Write out all of the entries exactly as given.
(Recorded information begins)
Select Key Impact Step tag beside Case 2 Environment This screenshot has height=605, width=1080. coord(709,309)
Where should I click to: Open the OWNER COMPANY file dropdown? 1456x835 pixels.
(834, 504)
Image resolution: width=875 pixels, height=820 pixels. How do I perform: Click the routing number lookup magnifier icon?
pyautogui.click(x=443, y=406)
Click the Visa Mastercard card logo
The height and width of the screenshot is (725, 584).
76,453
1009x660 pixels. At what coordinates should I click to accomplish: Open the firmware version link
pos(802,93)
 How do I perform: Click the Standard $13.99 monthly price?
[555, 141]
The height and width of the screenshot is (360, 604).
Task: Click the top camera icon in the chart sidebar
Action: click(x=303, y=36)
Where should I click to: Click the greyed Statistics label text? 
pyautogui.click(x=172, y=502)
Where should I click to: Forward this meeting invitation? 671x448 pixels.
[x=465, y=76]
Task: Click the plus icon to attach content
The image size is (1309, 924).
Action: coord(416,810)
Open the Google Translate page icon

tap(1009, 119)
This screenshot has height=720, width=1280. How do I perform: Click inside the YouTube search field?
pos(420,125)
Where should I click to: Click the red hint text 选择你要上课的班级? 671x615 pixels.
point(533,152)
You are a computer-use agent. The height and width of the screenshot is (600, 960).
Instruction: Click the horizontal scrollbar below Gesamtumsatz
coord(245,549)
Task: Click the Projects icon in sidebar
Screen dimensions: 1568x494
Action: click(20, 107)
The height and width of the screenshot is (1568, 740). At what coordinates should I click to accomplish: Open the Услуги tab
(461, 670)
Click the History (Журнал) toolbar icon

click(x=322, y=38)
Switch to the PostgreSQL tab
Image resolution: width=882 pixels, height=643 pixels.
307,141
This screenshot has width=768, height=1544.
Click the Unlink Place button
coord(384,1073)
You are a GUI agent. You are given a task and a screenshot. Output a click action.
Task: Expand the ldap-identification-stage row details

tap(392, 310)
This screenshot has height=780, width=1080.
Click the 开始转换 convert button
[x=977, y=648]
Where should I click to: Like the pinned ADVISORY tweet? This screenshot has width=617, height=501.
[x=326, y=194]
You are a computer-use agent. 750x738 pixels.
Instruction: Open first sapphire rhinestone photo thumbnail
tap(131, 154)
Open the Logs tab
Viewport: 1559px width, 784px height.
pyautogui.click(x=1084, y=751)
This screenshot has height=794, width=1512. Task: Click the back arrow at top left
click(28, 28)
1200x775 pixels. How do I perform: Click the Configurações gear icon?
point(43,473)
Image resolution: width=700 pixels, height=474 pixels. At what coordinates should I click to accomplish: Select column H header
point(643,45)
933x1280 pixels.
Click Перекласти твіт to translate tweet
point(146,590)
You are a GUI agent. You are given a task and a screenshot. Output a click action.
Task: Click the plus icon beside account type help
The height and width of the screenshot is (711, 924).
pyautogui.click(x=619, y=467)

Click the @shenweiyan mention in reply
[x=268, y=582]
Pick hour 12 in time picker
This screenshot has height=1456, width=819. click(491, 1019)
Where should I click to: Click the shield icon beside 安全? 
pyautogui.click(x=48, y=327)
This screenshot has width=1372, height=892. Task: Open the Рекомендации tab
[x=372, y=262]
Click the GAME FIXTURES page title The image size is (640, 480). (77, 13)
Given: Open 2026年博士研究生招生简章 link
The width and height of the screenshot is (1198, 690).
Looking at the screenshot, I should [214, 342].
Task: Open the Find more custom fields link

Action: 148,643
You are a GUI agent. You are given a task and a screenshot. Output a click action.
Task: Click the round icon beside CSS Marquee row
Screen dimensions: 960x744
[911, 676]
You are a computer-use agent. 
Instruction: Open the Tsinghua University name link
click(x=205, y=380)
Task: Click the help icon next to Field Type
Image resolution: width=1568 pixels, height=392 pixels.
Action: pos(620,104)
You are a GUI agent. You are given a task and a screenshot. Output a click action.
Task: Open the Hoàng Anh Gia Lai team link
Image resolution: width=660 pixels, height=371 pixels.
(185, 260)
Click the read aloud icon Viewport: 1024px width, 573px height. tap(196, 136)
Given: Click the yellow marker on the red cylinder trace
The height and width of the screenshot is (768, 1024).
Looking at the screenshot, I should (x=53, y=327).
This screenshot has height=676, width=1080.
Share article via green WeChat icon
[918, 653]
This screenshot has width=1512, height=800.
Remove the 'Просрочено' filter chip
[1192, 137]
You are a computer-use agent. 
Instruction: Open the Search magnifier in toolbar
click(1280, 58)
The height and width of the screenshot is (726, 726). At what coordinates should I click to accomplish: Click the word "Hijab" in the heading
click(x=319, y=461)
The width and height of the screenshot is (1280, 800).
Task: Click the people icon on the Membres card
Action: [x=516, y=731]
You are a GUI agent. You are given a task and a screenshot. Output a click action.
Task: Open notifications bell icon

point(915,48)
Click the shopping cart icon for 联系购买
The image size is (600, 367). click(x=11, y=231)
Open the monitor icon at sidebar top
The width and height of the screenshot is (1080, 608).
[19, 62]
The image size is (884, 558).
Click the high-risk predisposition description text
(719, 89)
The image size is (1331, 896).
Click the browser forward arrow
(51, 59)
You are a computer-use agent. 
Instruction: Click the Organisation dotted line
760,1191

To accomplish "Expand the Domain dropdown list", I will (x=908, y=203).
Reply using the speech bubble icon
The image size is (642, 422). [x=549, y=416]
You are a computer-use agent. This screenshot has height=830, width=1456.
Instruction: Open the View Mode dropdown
(Recorded information ends)
#### Answer to this task
Select Key Impact Step tag beside Case 2 Environment This screenshot has height=605, width=1080. coord(709,309)
Where should I click to: Open the OWNER COMPANY file dropdown? 1456x835 pixels.
(834, 504)
Image resolution: width=875 pixels, height=820 pixels. How do I perform: Click the routing number lookup magnifier icon?
pyautogui.click(x=443, y=406)
Click the Visa Mastercard card logo
The height and width of the screenshot is (725, 584).
76,453
1009x660 pixels. At what coordinates should I click to accomplish: Open the firmware version link
pos(802,93)
 How do I perform: Click the Standard $13.99 monthly price?
[555, 141]
The height and width of the screenshot is (360, 604).
Task: Click the top camera icon in the chart sidebar
Action: click(x=303, y=36)
Where should I click to: Click the greyed Statistics label text? 
pyautogui.click(x=172, y=502)
Where should I click to: Forward this meeting invitation? 671x448 pixels.
[x=465, y=76]
Task: Click the plus icon to attach content
The image size is (1309, 924).
Action: coord(416,810)
Open the Google Translate page icon

tap(1009, 119)
This screenshot has height=720, width=1280. How do I perform: Click inside the YouTube search field?
pos(420,125)
Where should I click to: Click the red hint text 选择你要上课的班级? 671x615 pixels.
point(533,152)
You are a computer-use agent. The height and width of the screenshot is (600, 960).
Instruction: Click the horizontal scrollbar below Gesamtumsatz
coord(245,549)
Task: Click the Projects icon in sidebar
Screen dimensions: 1568x494
Action: click(20, 107)
The height and width of the screenshot is (1568, 740). At what coordinates should I click to accomplish: Open the Услуги tab
(461, 670)
Click the History (Журнал) toolbar icon

click(x=322, y=38)
Switch to the PostgreSQL tab
Image resolution: width=882 pixels, height=643 pixels.
307,141
This screenshot has width=768, height=1544.
Click the Unlink Place button
coord(384,1073)
You are a GUI agent. You are given a task and a screenshot. Output a click action.
Task: Expand the ldap-identification-stage row details

tap(392, 310)
This screenshot has height=780, width=1080.
Click the 开始转换 convert button
[x=977, y=648]
Where should I click to: Like the pinned ADVISORY tweet? This screenshot has width=617, height=501.
[x=326, y=194]
You are a computer-use agent. 750x738 pixels.
Instruction: Open first sapphire rhinestone photo thumbnail
tap(131, 154)
Open the Logs tab
Viewport: 1559px width, 784px height.
pyautogui.click(x=1084, y=751)
This screenshot has height=794, width=1512. Task: Click the back arrow at top left
click(28, 28)
1200x775 pixels. How do I perform: Click the Configurações gear icon?
point(43,473)
Image resolution: width=700 pixels, height=474 pixels. At what coordinates should I click to accomplish: Select column H header
point(643,45)
933x1280 pixels.
Click Перекласти твіт to translate tweet
point(146,590)
You are a GUI agent. You are given a task and a screenshot. Output a click action.
Task: Click the plus icon beside account type help
The height and width of the screenshot is (711, 924).
pyautogui.click(x=619, y=467)

Click the @shenweiyan mention in reply
[x=268, y=582]
Pick hour 12 in time picker
This screenshot has height=1456, width=819. click(491, 1019)
Where should I click to: Click the shield icon beside 安全? 
pyautogui.click(x=48, y=327)
This screenshot has width=1372, height=892. Task: Open the Рекомендации tab
[x=372, y=262]
Click the GAME FIXTURES page title The image size is (640, 480). (77, 13)
Given: Open 2026年博士研究生招生简章 link
The width and height of the screenshot is (1198, 690).
Looking at the screenshot, I should [214, 342].
Task: Open the Find more custom fields link

Action: 148,643
You are a GUI agent. You are given a task and a screenshot. Output a click action.
Task: Click the round icon beside CSS Marquee row
Screen dimensions: 960x744
[911, 676]
You are a computer-use agent. 
Instruction: Open the Tsinghua University name link
click(x=205, y=380)
Task: Click the help icon next to Field Type
Image resolution: width=1568 pixels, height=392 pixels.
Action: pos(620,104)
You are a GUI agent. You are given a task and a screenshot. Output a click action.
Task: Open the Hoàng Anh Gia Lai team link
Image resolution: width=660 pixels, height=371 pixels.
(185, 260)
Click the read aloud icon Viewport: 1024px width, 573px height. tap(196, 136)
Given: Click the yellow marker on the red cylinder trace
The height and width of the screenshot is (768, 1024).
Looking at the screenshot, I should (x=53, y=327).
This screenshot has height=676, width=1080.
Share article via green WeChat icon
[918, 653]
This screenshot has width=1512, height=800.
Remove the 'Просрочено' filter chip
[1192, 137]
You are a computer-use agent. 
Instruction: Open the Search magnifier in toolbar
click(1280, 58)
The height and width of the screenshot is (726, 726). At what coordinates should I click to accomplish: Click the word "Hijab" in the heading
click(x=319, y=461)
The width and height of the screenshot is (1280, 800).
Task: Click the people icon on the Membres card
Action: [x=516, y=731]
You are a GUI agent. You are given a task and a screenshot. Output a click action.
Task: Open notifications bell icon

point(915,48)
Click the shopping cart icon for 联系购买
The image size is (600, 367). click(x=11, y=231)
Open the monitor icon at sidebar top
The width and height of the screenshot is (1080, 608).
[19, 62]
The image size is (884, 558).
Click the high-risk predisposition description text
(719, 89)
The image size is (1331, 896).
Click the browser forward arrow
(51, 59)
You are a computer-use agent. 
Instruction: Click the Organisation dotted line
760,1191

To accomplish "Expand the Domain dropdown list", I will (x=908, y=203).
Reply using the speech bubble icon
The image size is (642, 422). [x=549, y=416]
You are a computer-use agent. This screenshot has height=830, width=1456.
Instruction: Open the View Mode dropdown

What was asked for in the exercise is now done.